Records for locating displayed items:
- - - - -

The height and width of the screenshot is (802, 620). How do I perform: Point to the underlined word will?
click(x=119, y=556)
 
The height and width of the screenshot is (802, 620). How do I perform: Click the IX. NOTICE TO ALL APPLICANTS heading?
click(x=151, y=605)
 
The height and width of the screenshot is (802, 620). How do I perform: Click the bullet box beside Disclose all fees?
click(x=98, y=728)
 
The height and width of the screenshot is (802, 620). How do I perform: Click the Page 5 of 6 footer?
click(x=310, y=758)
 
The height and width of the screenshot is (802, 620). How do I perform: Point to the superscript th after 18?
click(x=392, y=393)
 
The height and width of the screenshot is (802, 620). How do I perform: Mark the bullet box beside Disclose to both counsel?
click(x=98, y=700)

- - - - -

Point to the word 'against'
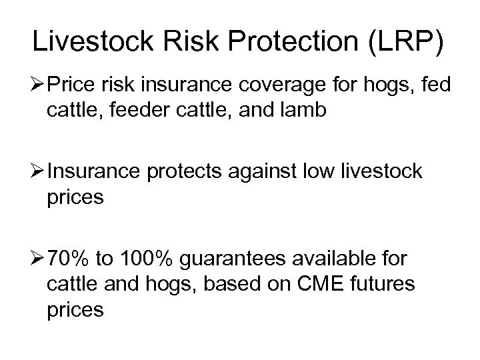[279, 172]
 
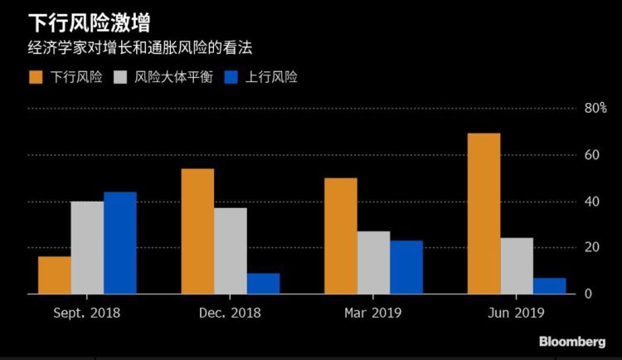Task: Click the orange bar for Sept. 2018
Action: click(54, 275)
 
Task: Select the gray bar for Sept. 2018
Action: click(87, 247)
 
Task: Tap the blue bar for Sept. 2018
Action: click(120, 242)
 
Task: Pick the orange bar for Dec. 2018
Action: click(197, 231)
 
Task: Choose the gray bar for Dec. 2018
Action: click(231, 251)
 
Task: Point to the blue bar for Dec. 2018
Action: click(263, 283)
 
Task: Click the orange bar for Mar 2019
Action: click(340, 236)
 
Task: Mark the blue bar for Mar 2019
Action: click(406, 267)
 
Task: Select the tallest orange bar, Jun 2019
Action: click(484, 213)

- - - - -

Request: Return the lines from the one containing "Point to the word 'against'" to the one containing "Action: click(484, 213)", both included, unchanged. Leave the pictures out.

Output:
Point to the word 'against'
[279, 172]
 
Task: Click the orange bar for Sept. 2018
Action: click(54, 275)
 
Task: Select the gray bar for Sept. 2018
Action: click(87, 247)
 
Task: Tap the blue bar for Sept. 2018
Action: click(120, 242)
 
Task: Pick the orange bar for Dec. 2018
Action: click(197, 231)
 
Task: Choose the gray bar for Dec. 2018
Action: click(231, 251)
 
Task: Point to the blue bar for Dec. 2018
Action: click(263, 283)
 
Task: Click the orange bar for Mar 2019
Action: click(340, 236)
 
Task: Mark the blue bar for Mar 2019
Action: click(406, 267)
 
Task: Select the tallest orange bar, Jun 2019
Action: click(484, 213)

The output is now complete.